The results? Mood scores rose 15 percent five hours after blueberry consumption! Researchers speculate the effects are related to blueberries' anthocyanin content, which has shown to reduce inflammation and defend against negative emotions.
Chocolate lovers, rejoice! Whereas the act of eating chocolate is enjoyable, it also supplies magnesium, a mineral responsible for many nervous system functions.
One of the many magnesium deficiency symptoms includes changes in mental status. These changes include depressive symptoms, mental confusion, irritability, personality changes, and even hallucinations.
It is important to mention the key need for moderated portions and attention to added sugars in chocolate, though. Too much can cause spikes and dips in blood sugars, energy, and mood.
While not a food per se, the importance of water should not go unnoticed. Without adequate fluid, water especially, you run the danger of dehydration and increase the risk of feeling weak, dizzy, lightheaded, and confused.
Drink more water, aiming for at least 64-ounces of water daily. Reduce the intake of soft drinks and sweet beverages that essentially offer nothing more than calories and sugar as well.
You Are What You Eat
Taken together, the brain, just like the rest of the body, is impacted by the foods we choose to eat. While everyone has their own needs and preferences, these tips may be helpful for improving mood and brain health.
1. Start the day with a healthy breakfast.
Eating breakfast can improve mood and heighten energy throughout the day. And thanks to these overnight oat recipes, you do not have to miss out on a mood-boosting breakfast!

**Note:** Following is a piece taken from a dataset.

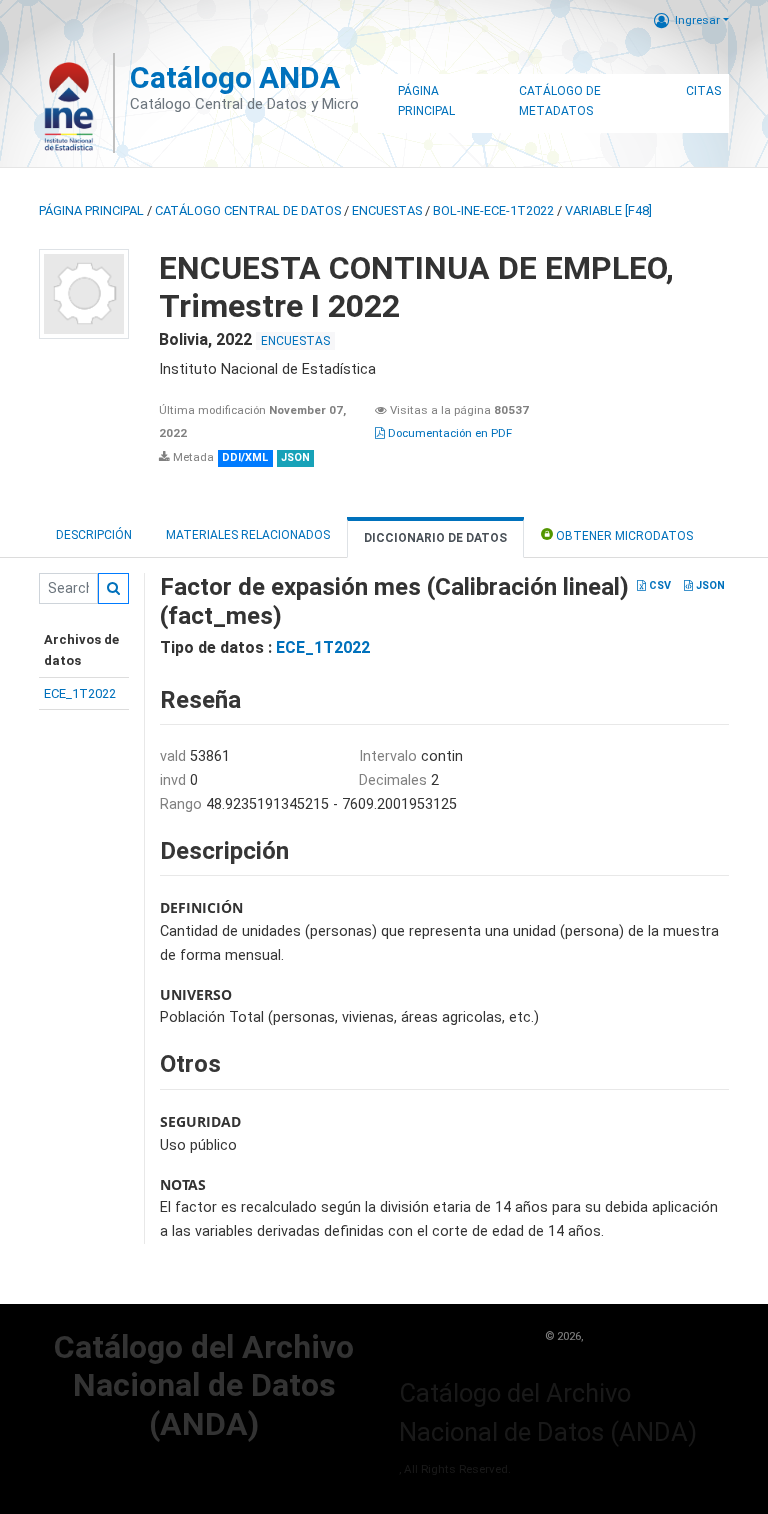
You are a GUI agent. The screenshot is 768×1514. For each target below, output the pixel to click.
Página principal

2. Manage hunger with a balanced snack.
Eat consistently throughout the day to maintain energy and mood levels, including high-fiber, protein-packed meals, and snacks.
3. Include more nutrient-dense foods in the diet.
Load up with the meal plate with wholesome foods rich in nutrients, including those recommended in the Mediterranean diet. This healthy diet pattern includes whole grain, fruits, veggies, nuts, seeds, legumes, healthy oils, fatty fish, and fresh herbs.
4. Reduce the intake of highly processed foods.
Limit consumption of highly processed foods to combat chronic inflammation and elevated levels of C-reactive protein. This protein is linked with increased risk of psychological distress and depression.